Durante todo el relato, Bond había estado echando vistazos de vez en cuando a los tejados de las cabañas.

—Ya han terminado. Tengo que ir a por ellos. ¿Cómo te encuentras, Viv? ¿Te duele algo? ¿Y la cabeza?

—¡Oh, estoy bien! —dije, impaciente—. Pero, James, ¿por qué tienes que ir a por ellos? Deja que se vayan. ¿A quién le importa? Podrían hacerte daño.

—No, querida —dijo él con firmeza—. Casi nos matan a los dos. En cualquier momento pueden volver y advertir que la Vespa no está, y entonces habremos perdido la ventaja del efecto sorpresa. Además, no puedo permitir que se salgan con la suya. Son asesinos. Mañana podrían matar a otra persona —sonrió alegremente—. Además, ¡se han cargado mi camisa!

—De acuerdo, pero déjarme que te ayude —le tendí la mano—. Y tendrás mucho cuidado, ¿verdad? No puedo apañarme sin ti. No quiero volver a estar sola.
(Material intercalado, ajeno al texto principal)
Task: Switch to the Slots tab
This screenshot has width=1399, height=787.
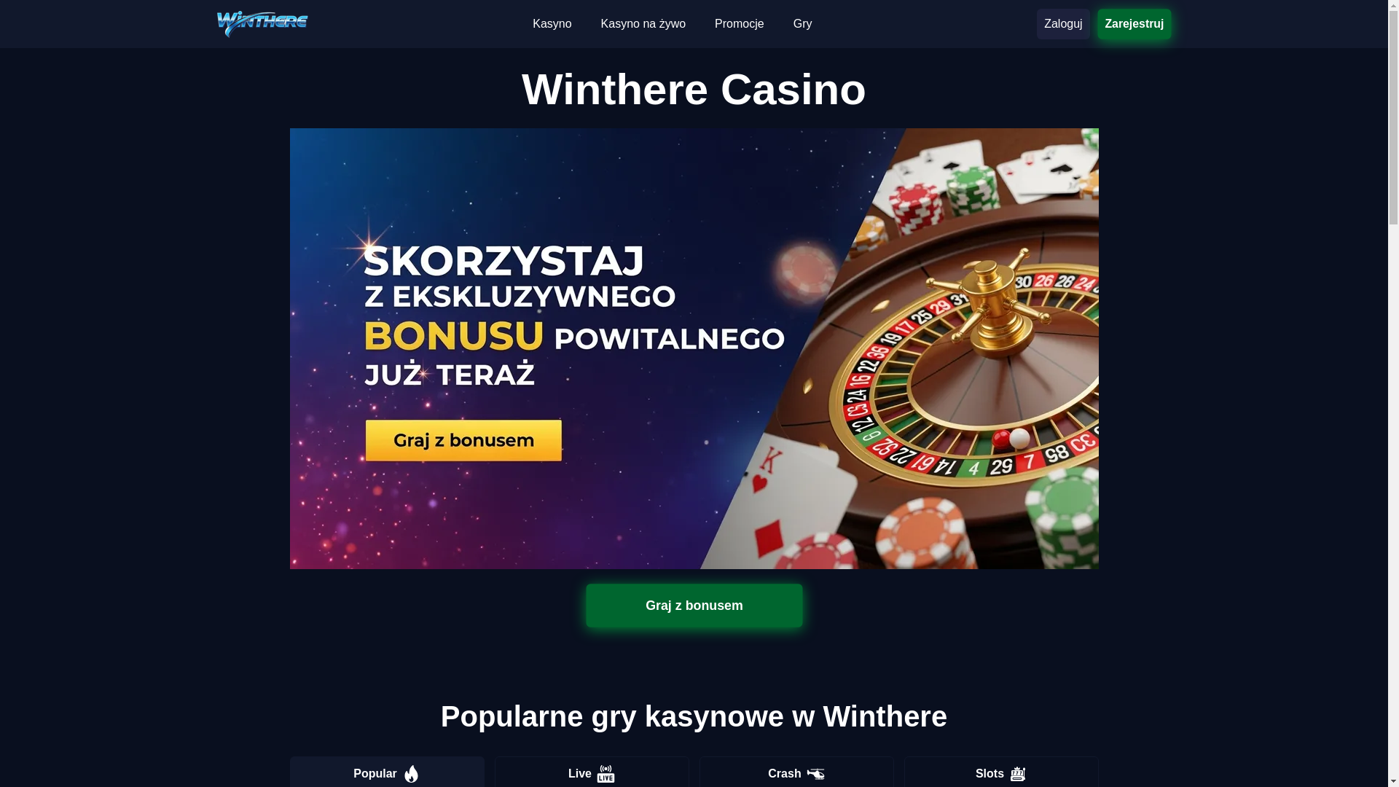Action: click(1001, 772)
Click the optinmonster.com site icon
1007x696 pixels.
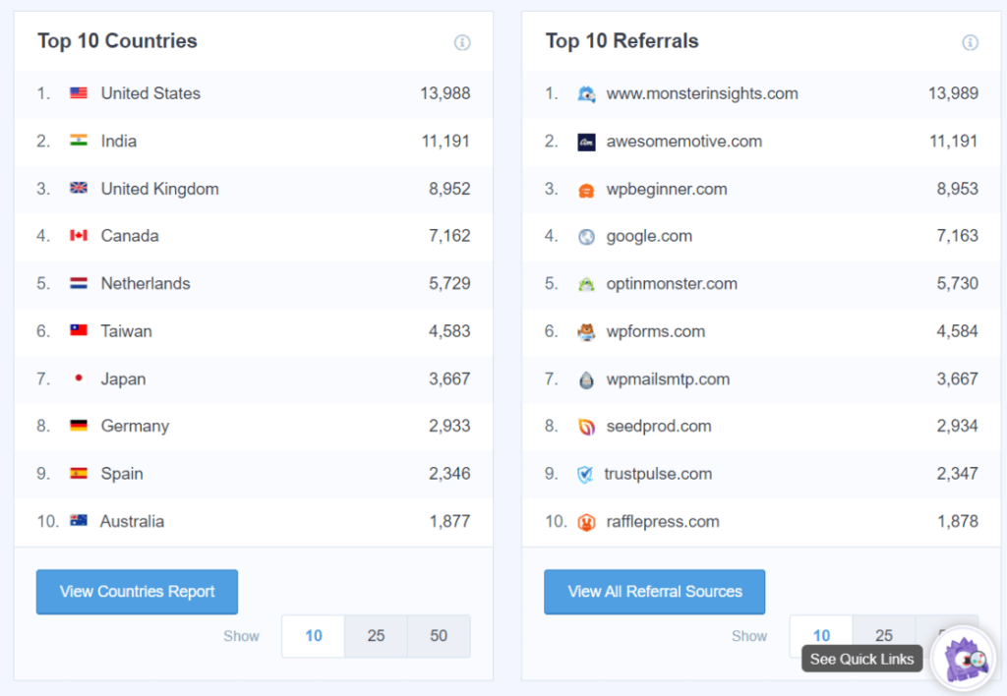[587, 283]
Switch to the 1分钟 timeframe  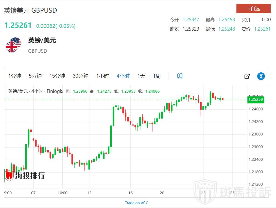(x=15, y=76)
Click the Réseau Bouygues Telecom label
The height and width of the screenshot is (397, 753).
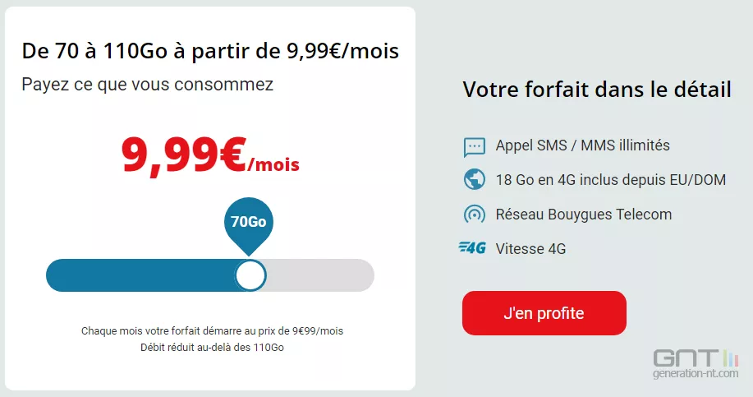pos(584,215)
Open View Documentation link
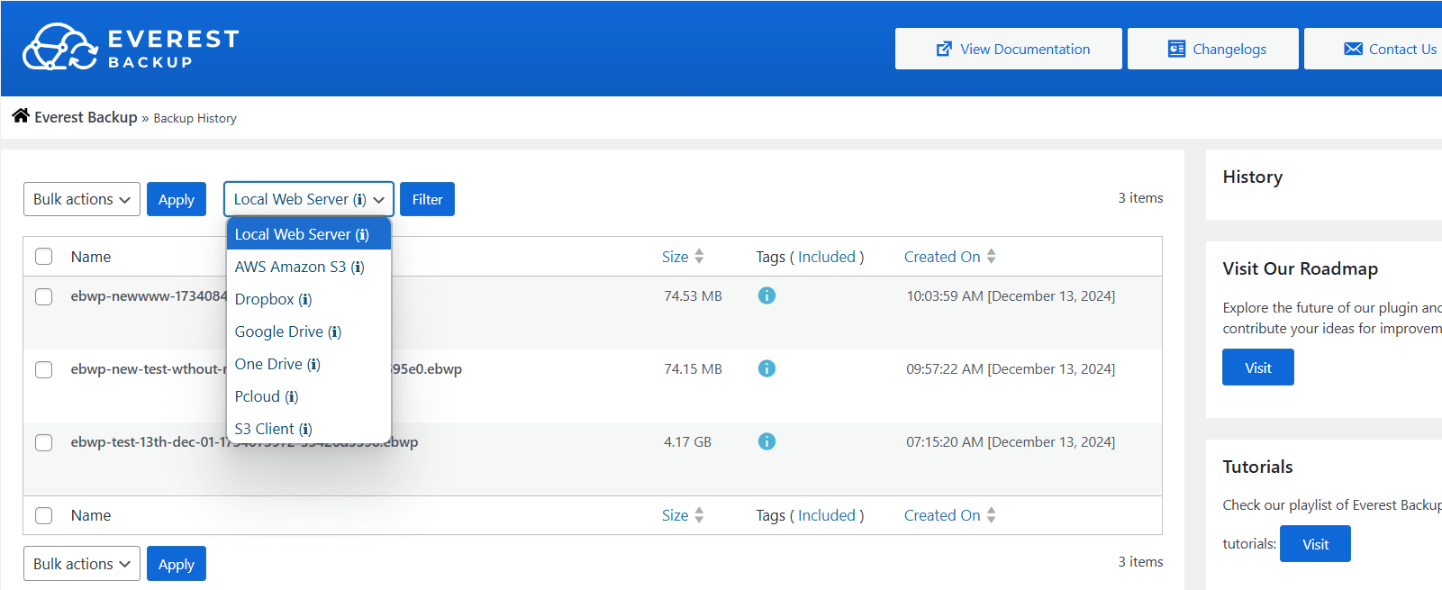The height and width of the screenshot is (590, 1442). point(1008,49)
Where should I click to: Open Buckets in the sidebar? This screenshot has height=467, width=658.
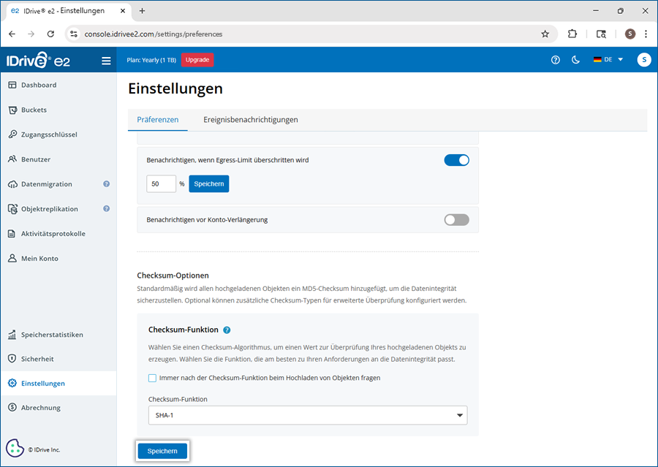34,110
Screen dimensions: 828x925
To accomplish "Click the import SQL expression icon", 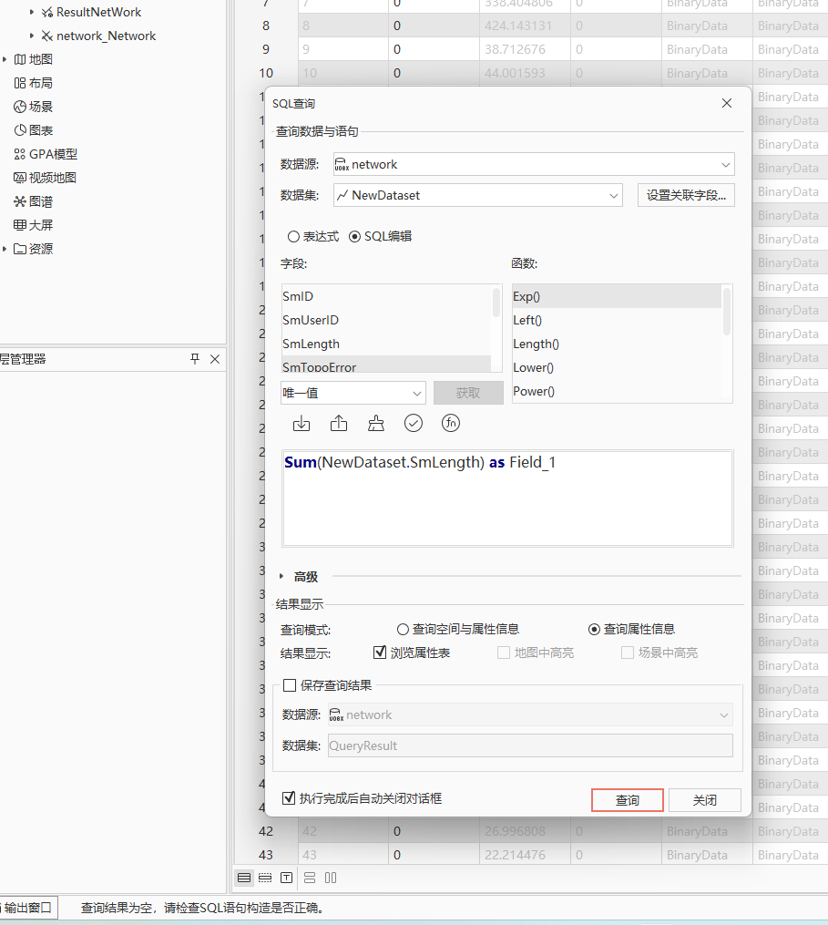I will click(302, 423).
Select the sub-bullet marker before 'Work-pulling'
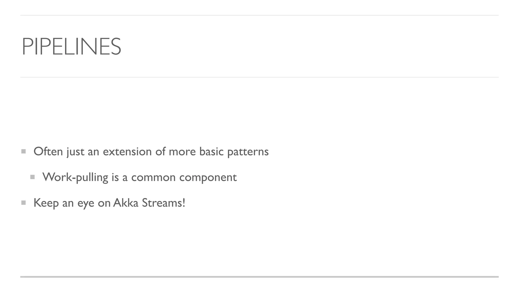The height and width of the screenshot is (292, 519). tap(32, 177)
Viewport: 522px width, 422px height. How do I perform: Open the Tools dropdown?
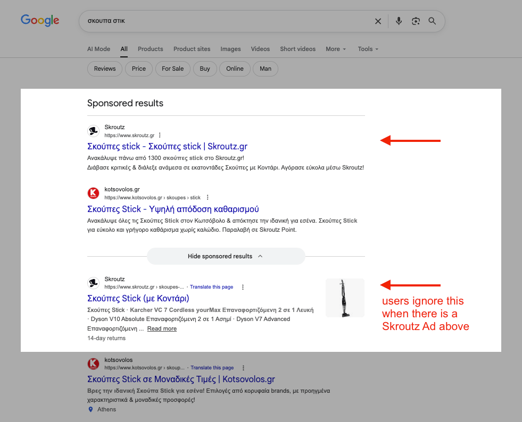point(368,49)
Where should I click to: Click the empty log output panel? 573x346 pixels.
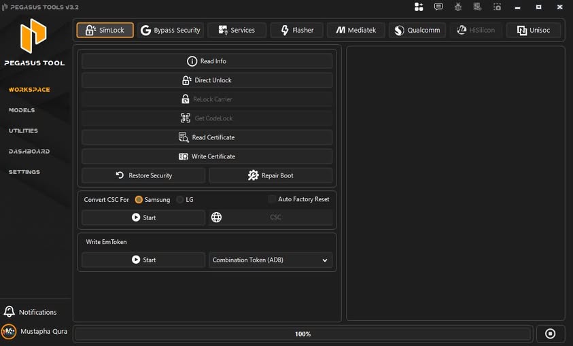coord(455,184)
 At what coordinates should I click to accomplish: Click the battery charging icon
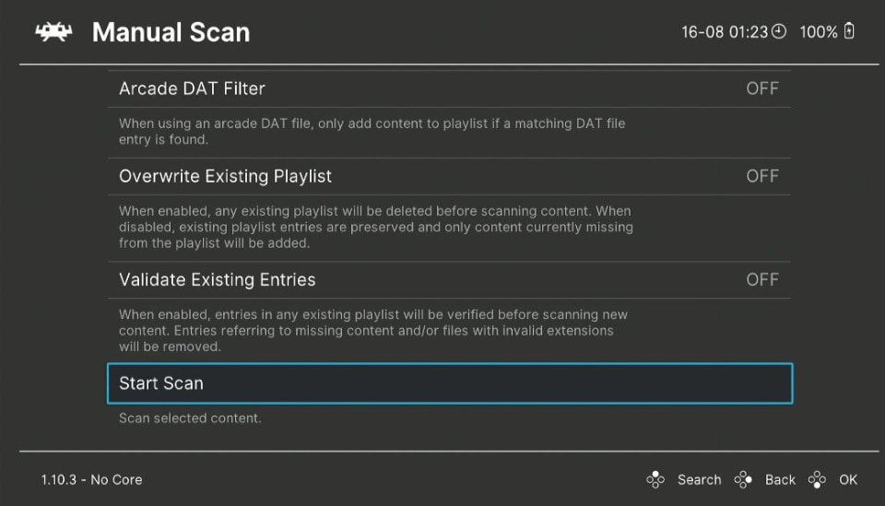[x=849, y=31]
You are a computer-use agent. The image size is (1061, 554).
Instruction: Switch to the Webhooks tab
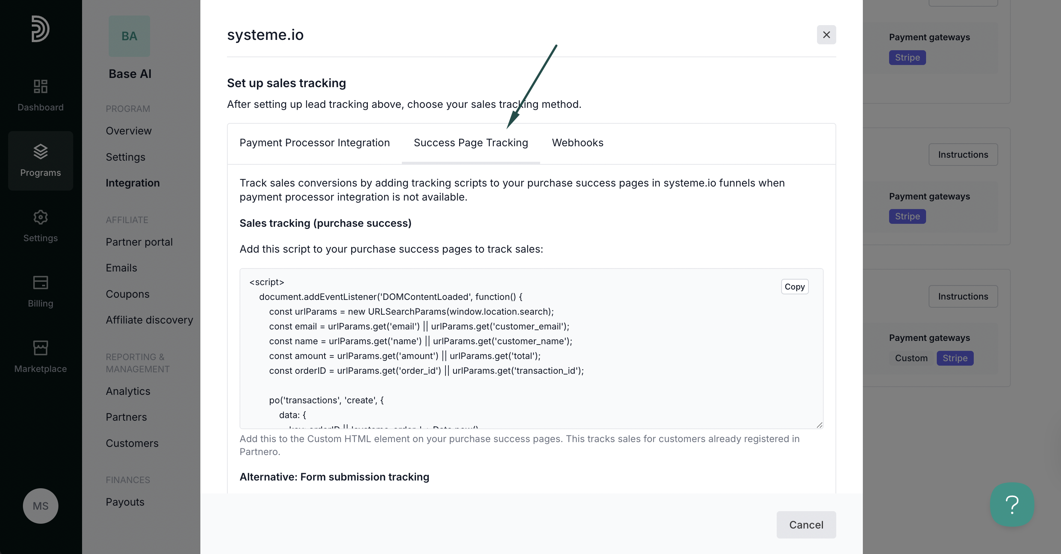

Ignoró mi mano y dijo, casi con frialdad:

—No te apoyes en el brazo donde tengo el arma, sé buena chica. Esto es algo que tengo que hacer. Es sólo un trabajo. Y ahora —me dio la Smith and Wesson— ve por los árboles sin hacer ruido hasta el cobertizo número 3. Está oscuro y el viento empuja el fuego hacia el otro lado. Desde allí podrás ver sin que te vean. Si necesito ayuda, sabré donde encontrarte, así que no te muevas. Si te llamo, ven corriendo. Si me pasa algo, bordea el lago y aléjate lo más posible. Después del incendio, mañana habrá mucha policía por aquí y podrás volver y ponerte en contacto con ellos. Te creerán. Si discuten, les dices que llamen a la CIA en Washington y verás mucha acción. Sólo diles quién era yo. Mis atribuciones incluyen un número: una especie de número de identificación. Es el 007. Intenta no olvidarlo.